(TEXT SHOWN)
=== Begin Enclosure ===

The hidden curriculum

June 13, 2012


A MAJOR reason for the outburst of emotions and frustration displayed by students protesting outside educational institutions is that most of the institutions have focused on high grades only but have neglected imparting civic and moral values to their students.The term ‘hidden curriculum’ was first used by sociologist Philip Jackson in 1968. He suggested that schools should be understood as a ‘socialisation process’ where students pick up messages through the experience of being in school, not just from things that they are explicitly taught.

We observe hypocrisy in schools when they claim to raise environmental issues, but waste a lot of paper by sending circulars round the year or assign non-subject specialists to teach a given subject.

There is a lot of stress on speaking English, but if students find teachers or their head teachers speaking Urdu or their regional language, they would surely develop a hypocritical lifestyle.

Similarly, teachers stand under the shade while students stand under the sun during assembly. Teachers have airconditioned staffrooms while students study in hot and humid classrooms. These are just a few examples to quote how teachers’ behaviour is reflected negatively.

When students see their teachers going on strike, boycotting classes, marching on roads raising slogans and burning tyres, they follow suit.

And when these students step into professional life, for instance, as doctors, they strike for days, ignoring thousands of patients depending on them.

More than developing charming and catchy mission statements, teachers should make efforts to teach children civic and moral values.

Not only should civic, social, and moral values be part of the whole school ethos, it should also be practised by teachers to become responsible citizens for children to see and learn from.

=== End Enclosure ===

(TASK 1)
According to the text on the hidden curriculum, who first used the term "hidden curriculum," and in what year?
(TASK 2)
Transcribe the text on the hidden curriculum word for word, starting with "There is a lot" and going on through "and moral values.".
The records that come next are separate material, apart from the text on the hidden curriculum.

(INFORMATION SUPPLIED)
=== Begin Enclosure ===

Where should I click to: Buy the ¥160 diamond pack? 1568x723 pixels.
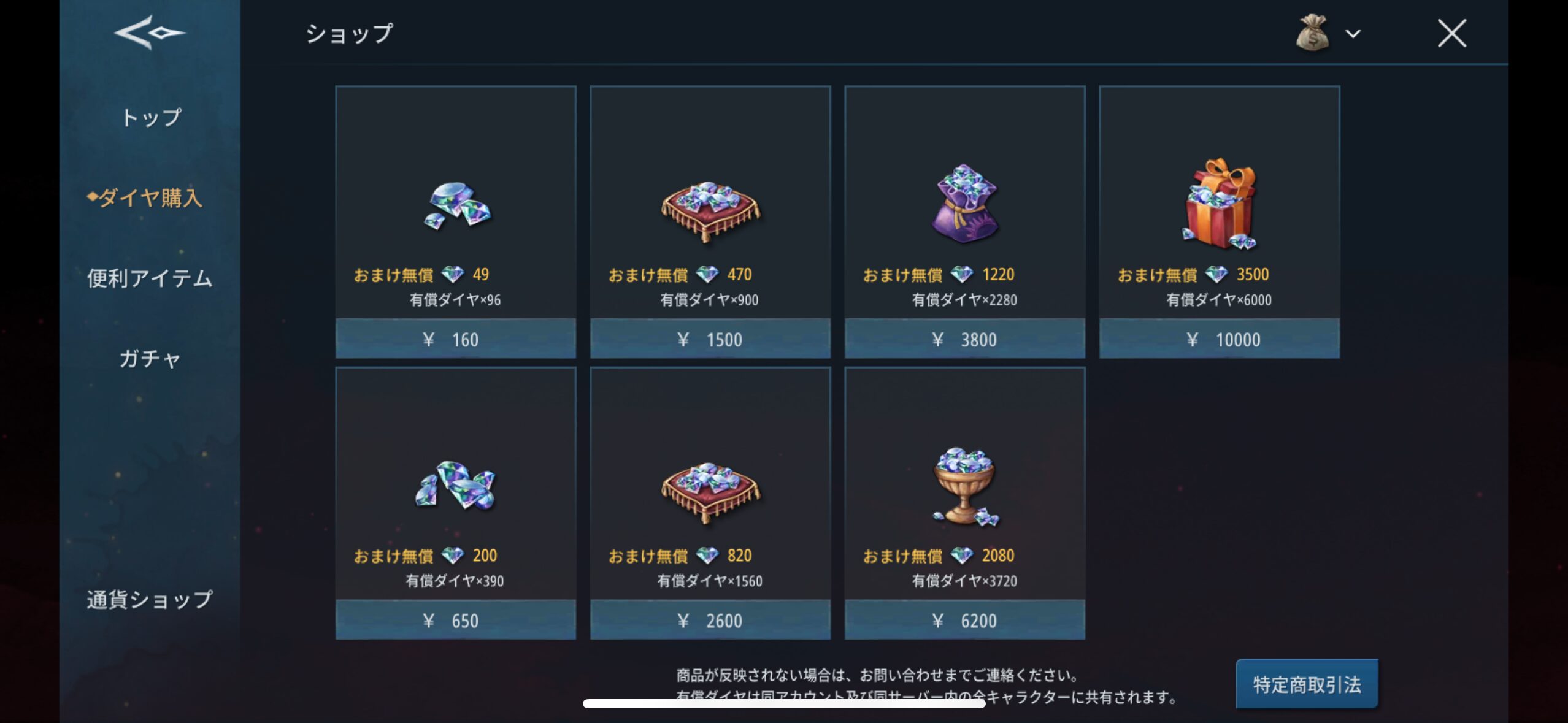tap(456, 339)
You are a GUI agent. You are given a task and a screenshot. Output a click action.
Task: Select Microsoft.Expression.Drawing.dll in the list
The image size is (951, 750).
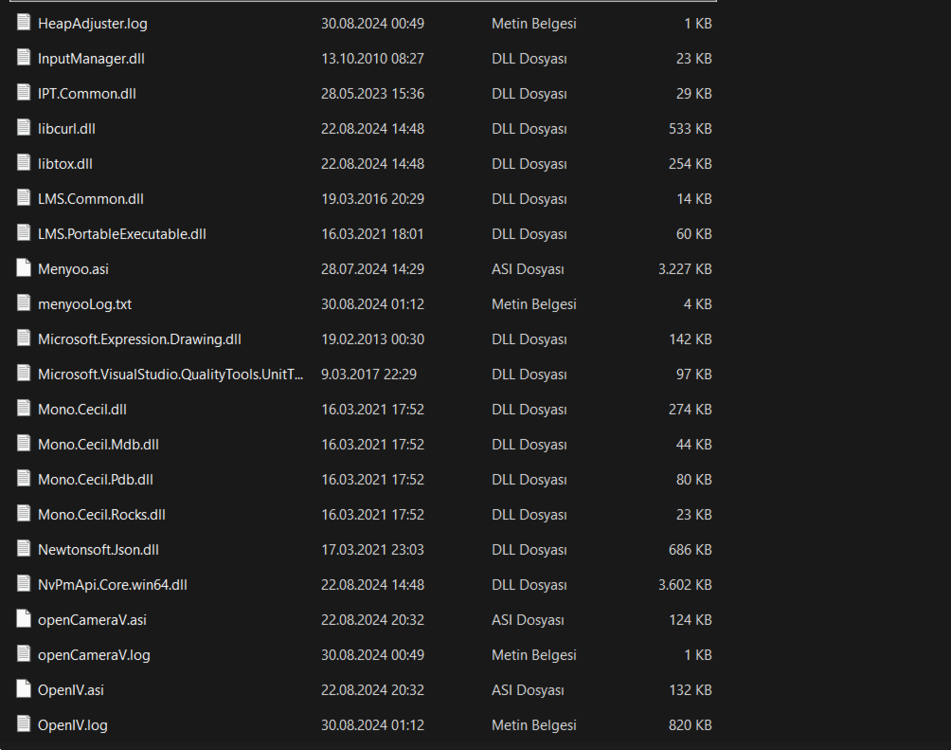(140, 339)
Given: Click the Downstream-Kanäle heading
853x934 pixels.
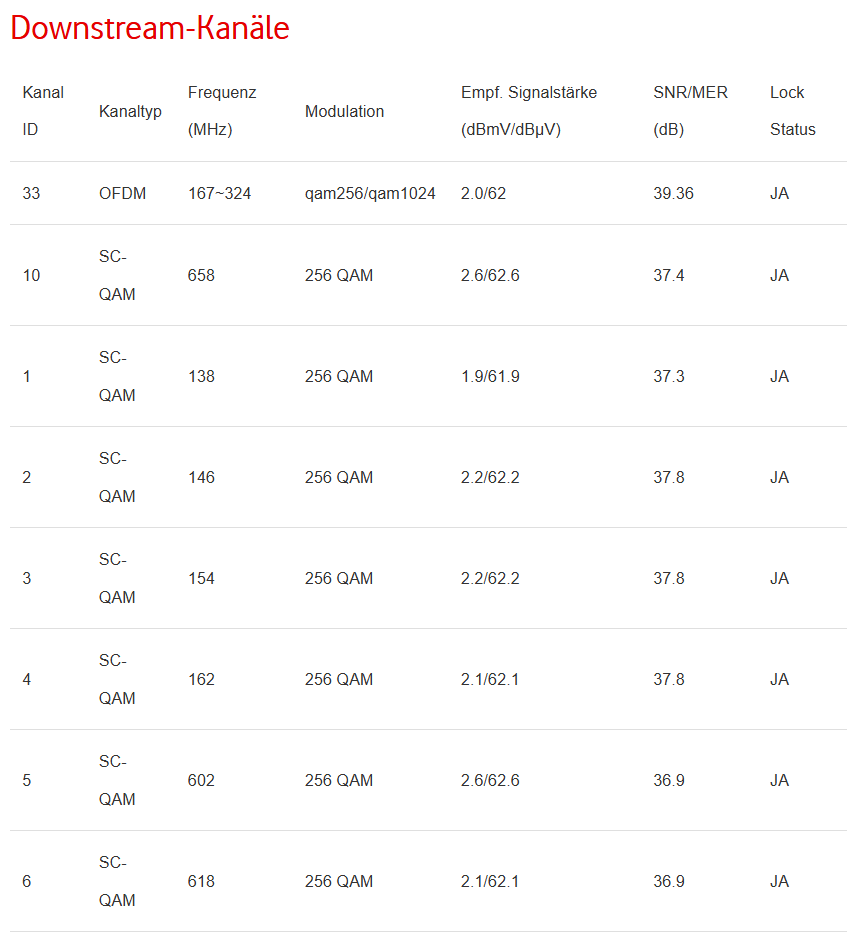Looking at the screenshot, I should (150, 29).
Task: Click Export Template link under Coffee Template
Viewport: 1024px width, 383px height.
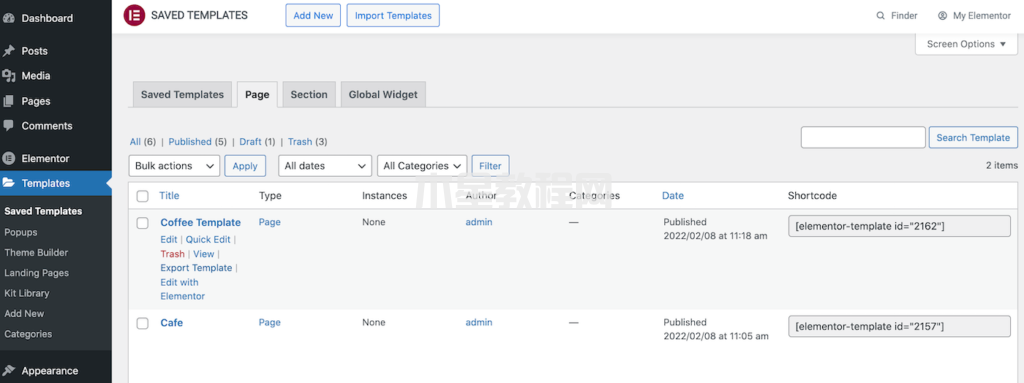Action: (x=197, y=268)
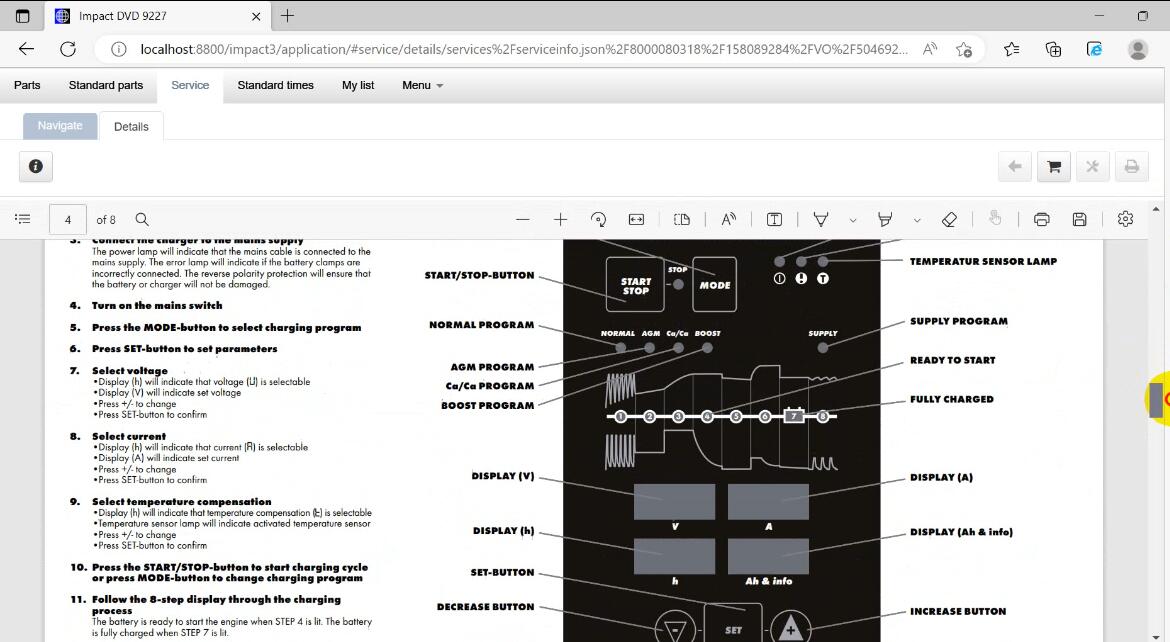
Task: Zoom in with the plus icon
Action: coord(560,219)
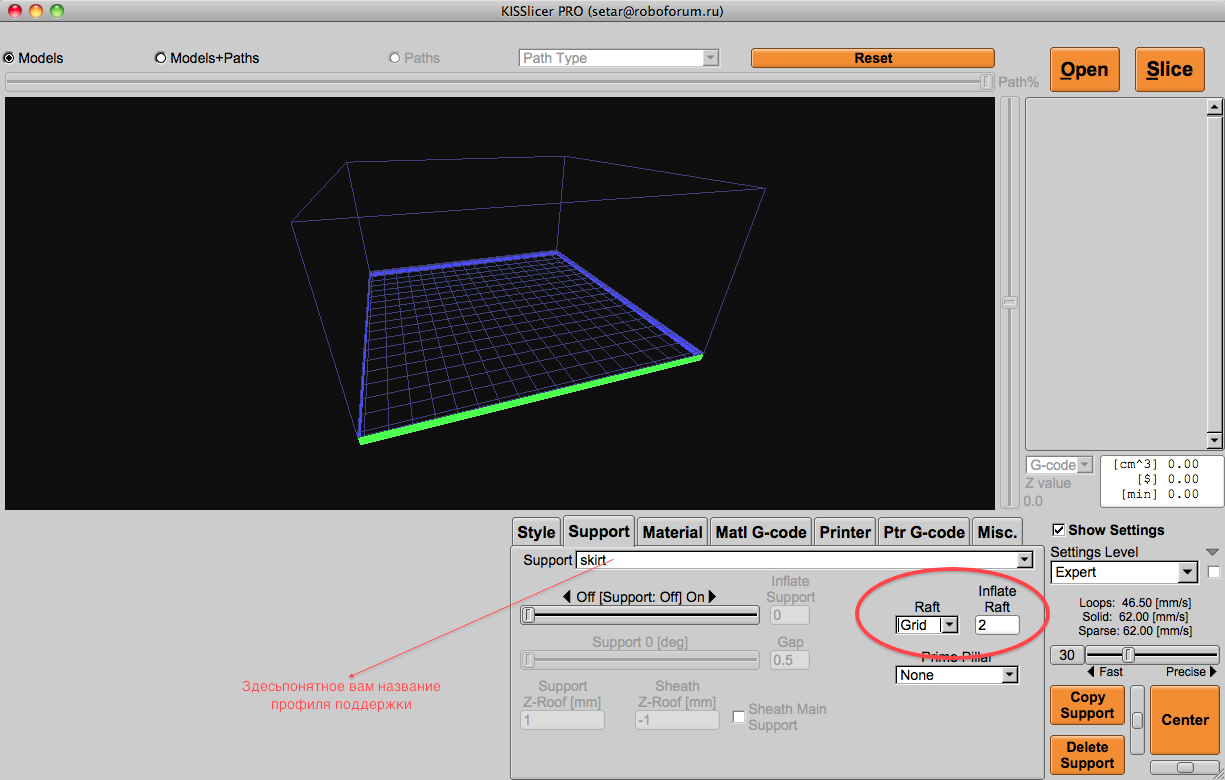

=== End Enclosure ===

(WRITTEN REPLY 1)
Sociologist Philip Jackson first used it, in 1968.

(WRITTEN REPLY 2)
There is a lot of stress on speaking English, but if students find teachers or their head teachers speaking Urdu or their regional language, they would surely develop a hypocritical lifestyle.

Similarly, teachers stand under the shade while students stand under the sun during assembly. Teachers have airconditioned staffrooms while students study in hot and humid classrooms. These are just a few examples to quote how teachers’ behaviour is reflected negatively.

When students see their teachers going on strike, boycotting classes, marching on roads raising slogans and burning tyres, they follow suit.

And when these students step into professional life, for instance, as doctors, they strike for days, ignoring thousands of patients depending on them.

More than developing charming and catchy mission statements, teachers should make efforts to teach children civic and moral values.